Goal of the exercise:
Take every line from the material that has the word "CLEANING" in it.

----

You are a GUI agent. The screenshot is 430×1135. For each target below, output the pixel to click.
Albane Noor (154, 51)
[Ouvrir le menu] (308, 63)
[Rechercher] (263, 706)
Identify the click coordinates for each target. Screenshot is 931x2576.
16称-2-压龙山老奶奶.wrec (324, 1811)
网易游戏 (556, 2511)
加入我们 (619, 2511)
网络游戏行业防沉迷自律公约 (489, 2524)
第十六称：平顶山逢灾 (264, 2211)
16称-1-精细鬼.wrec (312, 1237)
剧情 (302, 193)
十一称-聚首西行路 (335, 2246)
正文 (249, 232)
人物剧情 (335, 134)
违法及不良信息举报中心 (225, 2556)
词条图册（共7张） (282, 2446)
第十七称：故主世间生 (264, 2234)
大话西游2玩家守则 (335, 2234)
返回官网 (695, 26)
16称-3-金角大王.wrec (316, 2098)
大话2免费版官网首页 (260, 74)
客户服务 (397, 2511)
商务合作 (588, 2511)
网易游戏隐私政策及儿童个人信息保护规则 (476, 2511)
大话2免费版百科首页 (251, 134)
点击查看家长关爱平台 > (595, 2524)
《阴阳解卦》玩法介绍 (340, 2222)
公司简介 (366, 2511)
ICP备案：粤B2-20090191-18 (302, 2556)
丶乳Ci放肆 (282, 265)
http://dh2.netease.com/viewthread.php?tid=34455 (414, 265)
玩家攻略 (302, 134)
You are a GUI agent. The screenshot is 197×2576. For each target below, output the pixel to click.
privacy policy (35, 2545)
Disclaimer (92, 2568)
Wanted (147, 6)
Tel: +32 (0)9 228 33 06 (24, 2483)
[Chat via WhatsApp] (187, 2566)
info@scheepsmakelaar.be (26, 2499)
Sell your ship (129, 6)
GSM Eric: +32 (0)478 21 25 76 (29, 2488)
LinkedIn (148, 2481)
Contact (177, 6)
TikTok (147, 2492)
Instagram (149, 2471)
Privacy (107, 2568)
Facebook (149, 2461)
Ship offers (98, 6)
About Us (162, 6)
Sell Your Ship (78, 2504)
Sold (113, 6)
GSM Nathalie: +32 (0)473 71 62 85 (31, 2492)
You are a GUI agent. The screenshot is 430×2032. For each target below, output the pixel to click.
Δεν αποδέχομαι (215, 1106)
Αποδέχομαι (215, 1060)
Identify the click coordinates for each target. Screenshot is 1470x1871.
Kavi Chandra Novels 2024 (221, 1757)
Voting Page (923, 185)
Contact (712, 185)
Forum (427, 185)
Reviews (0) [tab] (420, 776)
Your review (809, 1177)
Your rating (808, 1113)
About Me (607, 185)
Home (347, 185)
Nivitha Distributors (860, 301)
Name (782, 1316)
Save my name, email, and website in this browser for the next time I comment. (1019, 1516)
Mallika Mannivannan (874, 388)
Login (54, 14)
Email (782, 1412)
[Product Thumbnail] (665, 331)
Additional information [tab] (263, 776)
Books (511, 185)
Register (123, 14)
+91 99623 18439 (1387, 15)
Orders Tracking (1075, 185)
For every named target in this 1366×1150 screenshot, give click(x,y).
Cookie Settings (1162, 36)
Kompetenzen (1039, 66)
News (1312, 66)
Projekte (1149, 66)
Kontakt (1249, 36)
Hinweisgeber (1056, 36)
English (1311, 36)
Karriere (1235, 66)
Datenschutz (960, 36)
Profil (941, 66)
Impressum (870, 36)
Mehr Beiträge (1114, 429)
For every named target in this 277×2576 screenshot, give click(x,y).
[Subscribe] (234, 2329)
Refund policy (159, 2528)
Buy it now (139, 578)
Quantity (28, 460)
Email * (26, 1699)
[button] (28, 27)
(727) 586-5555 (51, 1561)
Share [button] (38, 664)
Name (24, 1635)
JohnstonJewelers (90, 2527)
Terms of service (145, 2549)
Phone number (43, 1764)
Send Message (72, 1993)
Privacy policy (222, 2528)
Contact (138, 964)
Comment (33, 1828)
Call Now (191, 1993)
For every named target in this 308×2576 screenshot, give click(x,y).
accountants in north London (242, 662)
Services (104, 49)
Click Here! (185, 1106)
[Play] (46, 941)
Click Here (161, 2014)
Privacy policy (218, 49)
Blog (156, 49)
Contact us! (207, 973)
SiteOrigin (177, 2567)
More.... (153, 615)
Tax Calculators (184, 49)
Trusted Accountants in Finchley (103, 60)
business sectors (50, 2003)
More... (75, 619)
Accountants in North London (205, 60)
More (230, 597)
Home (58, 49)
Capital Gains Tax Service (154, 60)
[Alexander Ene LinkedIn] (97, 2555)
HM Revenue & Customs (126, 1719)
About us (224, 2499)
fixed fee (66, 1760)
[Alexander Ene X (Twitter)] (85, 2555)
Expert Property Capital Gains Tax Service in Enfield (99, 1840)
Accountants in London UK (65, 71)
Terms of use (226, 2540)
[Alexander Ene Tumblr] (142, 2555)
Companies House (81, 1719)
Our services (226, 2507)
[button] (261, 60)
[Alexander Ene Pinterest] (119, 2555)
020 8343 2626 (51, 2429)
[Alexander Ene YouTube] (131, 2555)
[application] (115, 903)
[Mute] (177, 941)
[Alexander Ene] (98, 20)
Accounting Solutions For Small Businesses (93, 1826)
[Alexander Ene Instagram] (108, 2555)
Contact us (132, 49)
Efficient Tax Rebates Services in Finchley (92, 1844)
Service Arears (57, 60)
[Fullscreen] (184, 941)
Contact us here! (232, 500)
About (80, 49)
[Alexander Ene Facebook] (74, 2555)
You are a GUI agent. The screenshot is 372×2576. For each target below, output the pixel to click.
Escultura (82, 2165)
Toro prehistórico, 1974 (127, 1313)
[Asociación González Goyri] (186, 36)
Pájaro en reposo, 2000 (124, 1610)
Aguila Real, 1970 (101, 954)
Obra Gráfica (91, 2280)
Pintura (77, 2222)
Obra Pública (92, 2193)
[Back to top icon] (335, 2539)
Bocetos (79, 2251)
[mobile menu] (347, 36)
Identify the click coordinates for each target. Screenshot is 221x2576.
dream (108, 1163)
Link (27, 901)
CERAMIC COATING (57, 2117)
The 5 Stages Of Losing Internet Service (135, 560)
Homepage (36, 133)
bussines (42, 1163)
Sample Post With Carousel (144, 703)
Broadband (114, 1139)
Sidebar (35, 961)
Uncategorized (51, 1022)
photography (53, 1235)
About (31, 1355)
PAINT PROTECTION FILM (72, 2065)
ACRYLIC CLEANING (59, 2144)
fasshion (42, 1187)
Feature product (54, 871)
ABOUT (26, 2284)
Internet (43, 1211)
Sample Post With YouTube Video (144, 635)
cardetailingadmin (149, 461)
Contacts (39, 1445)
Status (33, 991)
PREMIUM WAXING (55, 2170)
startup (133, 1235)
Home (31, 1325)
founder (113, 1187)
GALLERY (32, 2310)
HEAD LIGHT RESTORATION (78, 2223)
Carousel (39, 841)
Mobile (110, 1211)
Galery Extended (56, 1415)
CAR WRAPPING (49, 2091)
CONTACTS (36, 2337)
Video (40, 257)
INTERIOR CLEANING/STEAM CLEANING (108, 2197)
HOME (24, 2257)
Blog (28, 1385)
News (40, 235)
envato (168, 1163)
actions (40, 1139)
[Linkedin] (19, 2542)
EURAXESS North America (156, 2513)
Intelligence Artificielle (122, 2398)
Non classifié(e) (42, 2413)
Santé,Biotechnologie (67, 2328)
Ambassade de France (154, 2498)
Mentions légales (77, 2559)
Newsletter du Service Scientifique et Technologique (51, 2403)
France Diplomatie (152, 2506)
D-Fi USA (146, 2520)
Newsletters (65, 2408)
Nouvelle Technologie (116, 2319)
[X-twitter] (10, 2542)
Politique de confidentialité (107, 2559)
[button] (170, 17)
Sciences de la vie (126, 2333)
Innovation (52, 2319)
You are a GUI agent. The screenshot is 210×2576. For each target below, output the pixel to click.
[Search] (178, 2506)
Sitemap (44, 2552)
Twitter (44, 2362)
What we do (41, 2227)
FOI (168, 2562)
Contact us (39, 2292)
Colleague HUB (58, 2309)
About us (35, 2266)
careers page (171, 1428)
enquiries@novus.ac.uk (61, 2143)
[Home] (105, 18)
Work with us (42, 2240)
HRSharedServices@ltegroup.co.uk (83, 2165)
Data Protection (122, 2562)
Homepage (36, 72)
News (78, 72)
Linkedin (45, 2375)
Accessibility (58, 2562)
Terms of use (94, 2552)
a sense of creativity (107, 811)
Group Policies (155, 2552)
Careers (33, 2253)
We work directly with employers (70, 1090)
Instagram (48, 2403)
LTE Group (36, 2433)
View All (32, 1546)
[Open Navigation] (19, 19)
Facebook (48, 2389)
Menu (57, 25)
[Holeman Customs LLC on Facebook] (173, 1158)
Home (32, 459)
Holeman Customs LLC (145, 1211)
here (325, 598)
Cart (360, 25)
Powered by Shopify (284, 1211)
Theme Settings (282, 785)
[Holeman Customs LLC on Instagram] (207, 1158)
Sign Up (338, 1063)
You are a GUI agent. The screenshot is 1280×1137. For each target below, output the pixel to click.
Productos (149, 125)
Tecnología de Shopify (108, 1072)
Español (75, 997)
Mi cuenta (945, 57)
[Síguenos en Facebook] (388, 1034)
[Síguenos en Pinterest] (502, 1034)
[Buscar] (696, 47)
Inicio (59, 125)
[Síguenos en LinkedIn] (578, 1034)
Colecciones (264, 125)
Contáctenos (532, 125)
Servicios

----

Exercise output:
ACRYLIC CLEANING (59, 2144)
INTERIOR CLEANING/STEAM CLEANING (108, 2197)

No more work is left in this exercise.